- TRECHO SELECIONADO:
Uma hérnia tonsilar é indicativa de uma patologia subjacente que pode incluir trauma, hemorragia, tumor ou hidrocefalia. Portanto, o tratamento é direcionado para a patologia subjacente. Em primeiro lugar, como em todos os pacientes comatosos, medidas de suporte devem iniciadas. Estes incluem:

  • Proteção das vias aéreas se escala de coma de Glasgow (GCS) de 8 ou menor
  • Oxigenação e evitar de hipóxia (saturações de O2 alvo > 90%)
  • Ventilação adequada para uma PaCO2 alvo de 35-40 mmHg
  • Um curto período de hiperventilação com PaCO2 de 30-35 mmHg é usado apenas como medida transitória para diminuir a PaCO2, causando vasoconstrição arterial e reduzindo o fluxo sanguíneo cerebral. Isso reduz a PIC agudamente como um método rápido e pode ser especialmente útil para um paciente que está se deteriorando agudamente com sinais de hérnia enquanto aguarda neuroimagem ou mesmo encaminhamento para sala de cirurgia. Uma PaCO2 abaixo de 25 mmHg causará isquemia cerebral
  • Balanço de fluidos com alvos de pressão arterial média( PAM) de 60 a 70 mmHg. Evitar hipotensão (pressão arterial sistólica <90mmHg), pois duplica a mortalidade nos pacientes  vítimas de TCE
  • A terapia osmótica é outra medida que pode ser iniciada quando um paciente apresenta sinais agudos de hérniação. Mais uma vez, isso funciona diminuindo o PIC. Os agentes típicos utilizados são manitol (0,25 – 1 gm/ kg de peso corporal) ou salina hipertônica 3% (2-5 mL/kg ao longo de 10-20 minutos)
  • Normotermia, tratamento da sepse e nutrição adequada
  • Intervenções cirúrgicas são baseadas em três princípios amplos: remoção da lesão causadora efeito de massa, como hematoma ou tumor. Drenagem do LCR para reduzir a PIC, como a inserção de um dreno ventricular externo. Craniectomia descompressiva (nível III de evidência para PIC refratária com evidência de hérnia)

DIAGNÓSTICO DIFERENCIAL

Anormalidades congênitas como a malformação de Chiari mostram posicionamento das tonsilas abaixo do forame magno e podem ser encontradas incidentalmente em neur imagem. Embora Chiari possa ser sintomática, não é um fenômeno agudo e não causa compressão aguda do tronco encefálico. Disreflexia autonômica também pode causar pressão arterial elevada com bradicardia reflexa; no entanto, esses pacientes não estão em coma, e sua respiração não é afetada. Lesão espinhal aguda com choque neurogênico, se cervical, pode causar bradicardia, mas com hipotensão associada.

(Entradas do conjunto de dados)

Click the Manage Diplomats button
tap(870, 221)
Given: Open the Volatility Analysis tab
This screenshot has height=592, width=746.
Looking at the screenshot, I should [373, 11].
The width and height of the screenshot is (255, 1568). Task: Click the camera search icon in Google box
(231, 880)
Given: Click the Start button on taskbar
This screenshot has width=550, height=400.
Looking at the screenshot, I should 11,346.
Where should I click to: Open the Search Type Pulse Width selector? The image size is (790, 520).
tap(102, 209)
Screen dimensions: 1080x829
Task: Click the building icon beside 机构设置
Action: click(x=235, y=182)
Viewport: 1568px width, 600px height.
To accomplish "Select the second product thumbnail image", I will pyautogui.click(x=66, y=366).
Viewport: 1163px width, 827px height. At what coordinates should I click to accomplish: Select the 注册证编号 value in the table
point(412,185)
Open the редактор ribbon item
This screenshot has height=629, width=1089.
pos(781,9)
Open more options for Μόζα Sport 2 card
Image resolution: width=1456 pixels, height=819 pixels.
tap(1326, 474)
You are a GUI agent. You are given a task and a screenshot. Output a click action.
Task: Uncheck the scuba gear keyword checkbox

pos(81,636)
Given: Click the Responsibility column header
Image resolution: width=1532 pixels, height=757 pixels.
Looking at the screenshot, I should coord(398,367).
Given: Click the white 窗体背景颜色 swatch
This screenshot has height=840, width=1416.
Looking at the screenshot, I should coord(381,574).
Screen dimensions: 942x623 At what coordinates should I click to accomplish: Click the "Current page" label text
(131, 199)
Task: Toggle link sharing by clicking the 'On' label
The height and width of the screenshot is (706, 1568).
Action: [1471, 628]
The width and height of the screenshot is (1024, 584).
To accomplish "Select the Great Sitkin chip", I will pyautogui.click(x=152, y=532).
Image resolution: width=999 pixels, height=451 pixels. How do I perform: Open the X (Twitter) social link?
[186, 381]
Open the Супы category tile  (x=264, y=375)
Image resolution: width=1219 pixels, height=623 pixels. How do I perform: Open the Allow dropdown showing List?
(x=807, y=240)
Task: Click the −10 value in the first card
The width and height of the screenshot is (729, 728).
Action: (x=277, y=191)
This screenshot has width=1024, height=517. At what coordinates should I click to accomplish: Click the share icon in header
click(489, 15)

- TAREFA: Dê continuidade ao trecho sobre hérnia tonsilar, começando logo após a última frase apresentada.

- RESULTADO DO EXERCÍCIO:
PROGNÓSTICO

A hérnia tonsilar é o estágio final de um processo intracraniano agressivo. No entanto, Cushing descreveu quatro estágios de hérnia tonsilar e alguns estudos sugerem que a intervenção cirúrgica no início do processo poderia prevenir a mortalidade. Uma série de casos analisou o diagnóstico precoce da hérnia tonsilar em casos de tumores de fossa posterior e mostrou que a morte poderia ser evitada com descompressão cirúrgica precoce.

A hérnia tonsilar é tipicamente considerada um evento terminal se não for tratada prontamente. Quando ocorre, a chance de recuperação é significativamente reduzida. Quando uma síndrome de hérnia produz comprometimento respiratório, como encontrado na tríade de Cushing, não há chance de uma recuperação significativa.  A hérnia cerebral após TCE tem um mau prognóstico e hérnia com sinais de compressão do tronco encefálico é “incomumente reversível”. Pacientes em coma após ferimentos por projetil de arma de fogo com evidência clínica de comprometimento do tronco encefálico tiveram uma mortalidade de 100%.

COMPLICAÇÕES

Além do déficit neurológico subjacente que pode seguir a hérnia tonsilar (lesão cerebral permanente, morte cerebral, parada respiratória, coma e morte), outras complicações incluem as sequelas da doença crítica. Estes incluem pneumonia associada ao ventilador, trombose venosa profunda, tromboembolismo pulmonar e miopatia de doença crítica. Aproximadamente 5% dos pacientes com TCE apresentam lesão associada ao sistema visual. TCE com fraturas de base do crânio também pode apresentar mais tarde com hipopituitarismo.